No Overtime for|Pharmaceutical Sales Reps

     (CN) – Drugmakers will save billions of dollars after the Supreme Court gave them the green light Monday to classify sales representatives as “outside salesmen” ineligible for overtime.
     Such employees are also called “detailers” for their work telling physicians about new prescription drugs to drive up sales.
     Two such detailers, Michael Christopher and Frank Buchanan, filed a federal complaint in Arizona that claimed SmithKline Beecham dba GlaxoSmithKline owed them overtime pay.
     But a federal judge granted the drugmaker summary judgment after applying an exemption of the federal Fair Labor Standards Act that relates to outside salesmen.
     The 9th Circuit affirmed in February 2011, noting that the workers follow a commission-based model that has existed for 70-plus years.
     “PSRs are driven by their own ambition and rewarded with commissions when their efforts generate new sales,” the decision states, abbreviating pharmaceutical sales representatives. “They receive their commissions in lieu of overtime and enjoy a largely autonomous work-life outside of an office. The pharmaceutical industry’s representatives – detail men and women – share many more similarities than differences with their colleagues in other sales fields, and we hold that they are exempt from the FLSA overtime-pay requirement.”
     But this decision contradicted one involving Novartis sales reps seeking overtime that Supreme Court refused to disturb about a week earlier.
     The issue has been a divisive one for the courts. Federal courts in the 3rd Circuit have applied the so-called “administrative exemption” to sales reps in overtime cases against Abbot Laboratories, Johnson & Johnson, AstraZeneca and Alpharm. Just last month, the 7th Circuit sided with the drugmakers Eli Lilly & Company and Abbot Labs over similar claims.
     In rejecting the sales reps’ claims Monday, the Supreme Court noted that the Department of Labor has “never initiated any enforcement actions with respect to detailers or otherwise suggested that it thought the industry was acting unlawfully.”
     “There are now approximately 90,000 pharmaceutical sales representatives; the nature of their work has not materially changed for decades and is well known; these employees are well paid; and like quintessential outside salesmen, they do not punch a clock and often work more than 40 hours per week,” Justice Samuel Alito wrote for the majority. “Other than acquiescence, no explanation for the DOL’s inaction is plausible.”
     Yet despite this history, the department turned around in 2009 and fought classification of pharmaceutical detailers as “exempt outside salesman” in an amicus brief filed with the 2nd Circuit.
     And though the department took this position again in its 9th Circuit brief, its reasoning changed in its brief to the Supreme Court.
     The Supreme Court majority refused to defer to this new reasoning.

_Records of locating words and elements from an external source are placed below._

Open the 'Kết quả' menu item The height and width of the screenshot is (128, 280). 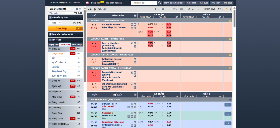[x=204, y=3]
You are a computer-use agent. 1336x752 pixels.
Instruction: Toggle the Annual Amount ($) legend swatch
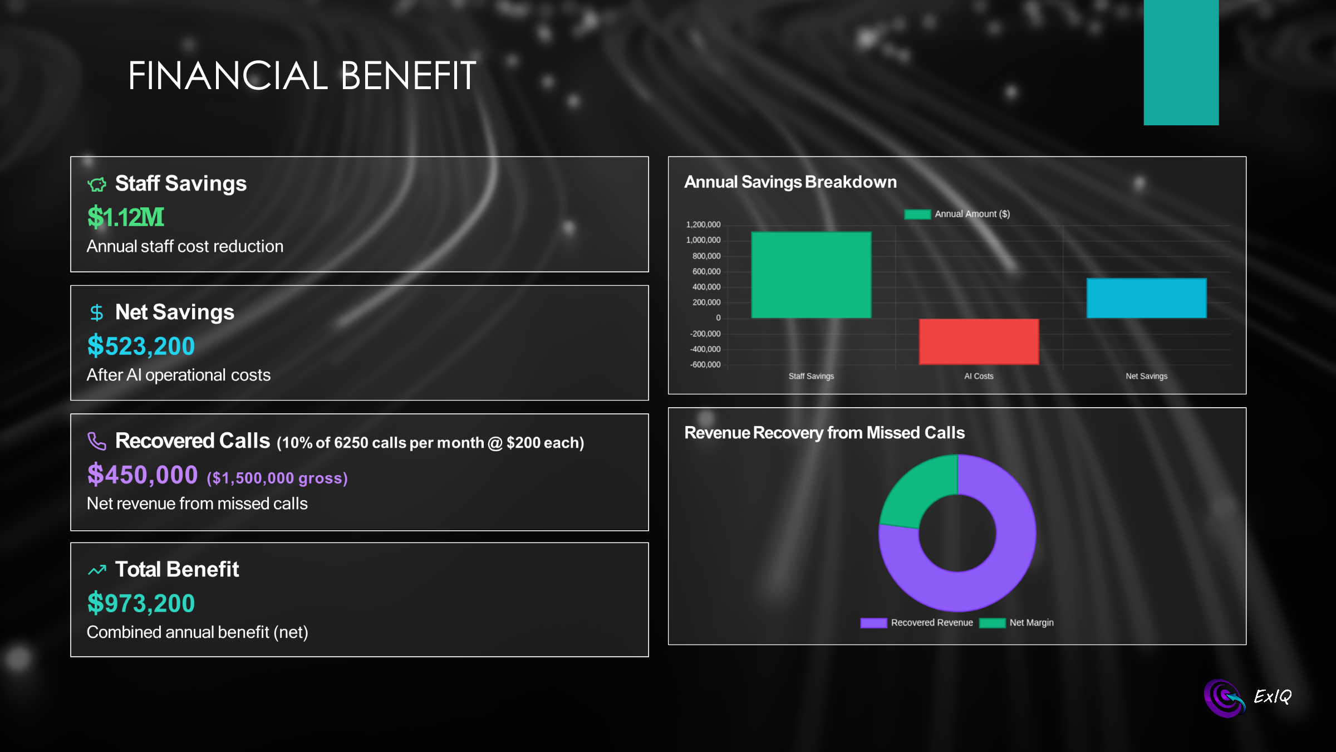click(x=917, y=214)
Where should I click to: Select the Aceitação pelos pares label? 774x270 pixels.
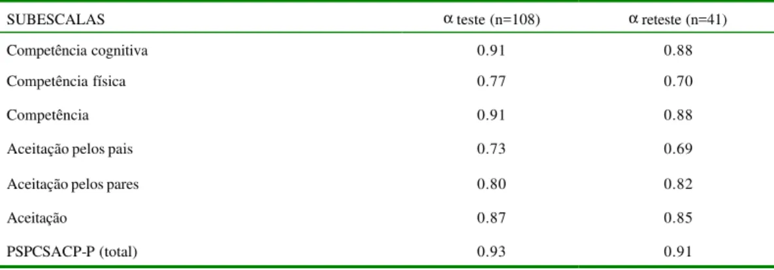coord(73,185)
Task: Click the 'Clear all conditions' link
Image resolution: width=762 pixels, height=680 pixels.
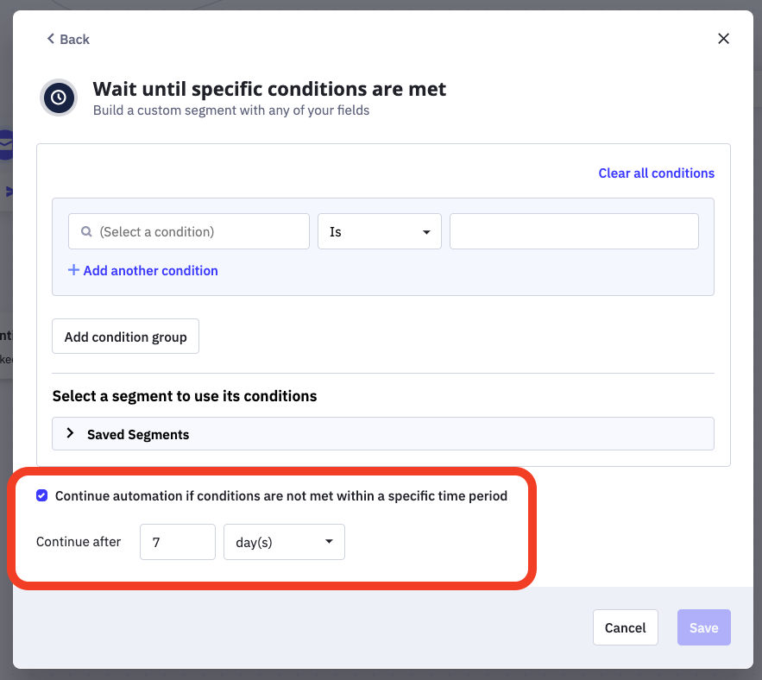Action: pyautogui.click(x=656, y=173)
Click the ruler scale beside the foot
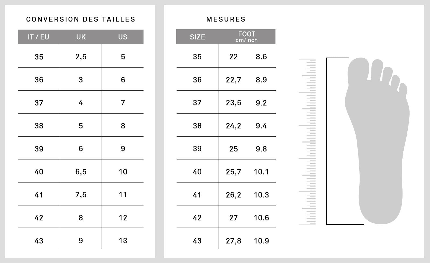The image size is (430, 263). pos(307,142)
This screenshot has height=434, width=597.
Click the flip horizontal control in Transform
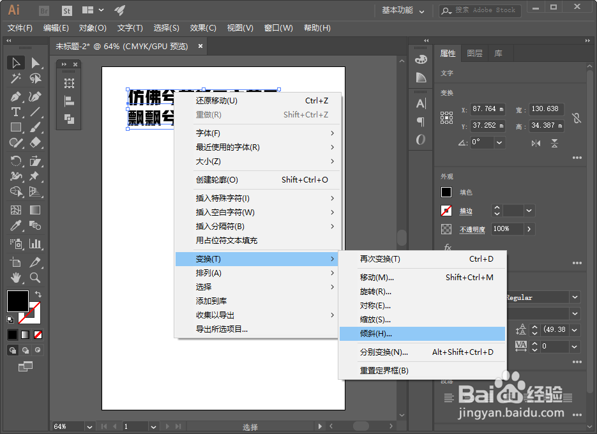click(x=536, y=143)
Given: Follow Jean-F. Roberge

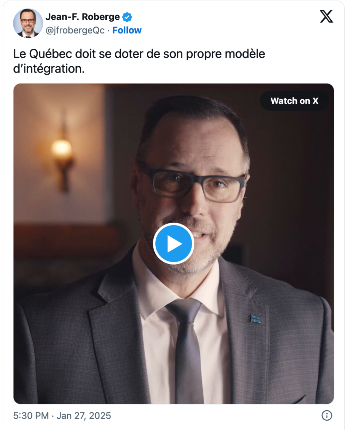Looking at the screenshot, I should point(127,30).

     “We find the DOL’s interpretation of its regulations quite unpersuasive,” Alito wrote. “The interpretation to which we are now asked to defer – that a sale demands a transfer of title – plainly lacks the hallmarks of thorough consideration. Because the DOL first announced its view that pharmaceutical sales representatives do not qualify as outside salesmen in a series of amicus briefs, there was no opportunity for public comment, and the interpretation that initially emerged from the department’s internal decisionmaking process proved to be untenable. After arguing successfully in the Second Circuit and then unsucessfully in the Ninth Circuit that a sale for present purposes simply requires a ‘consummated transaction,’ the DOL advanced a different interpretation in this court. Here, the DOL’s brief states unequivocally that ‘[a]n employee does not make a “sale” for purposes of the “outside salesman” exemption unless he actually transfers title to the property at issue.’
     “This new interpretation is flatly inconsistent with the FLSA, which defines ‘sale’ to mean a ‘consignment for sale.’ A ‘consignment for sale’ does not involve the transfer of title.”
     But the dissenting justices said detailers are simply not sales outside salesman.
     “Unless we give the words of the statute and regulations some special meaning, a detailer’s primary duty is not that of ‘making sales’ or the equivalent,” Justice Stephen Breyer wrote, joined by Justices Ruth Bader Ginsburg, Sonia Sotomayor and Elena Kagan. “A detailer might convince a doctor to prescribe a drug for a particular kind of patient. If the doctor encounters such a patient, he might prescribe the drug. The doctor’s client, the patient, might take the prescription to a pharmacist and ask the pharmacist to fill the prescription. If so, the pharmacist might sell the manufacturer’s drug to the patient, or might substitute a generic version. But it is the pharma­cist, not the detailer, who will have sold the drug.”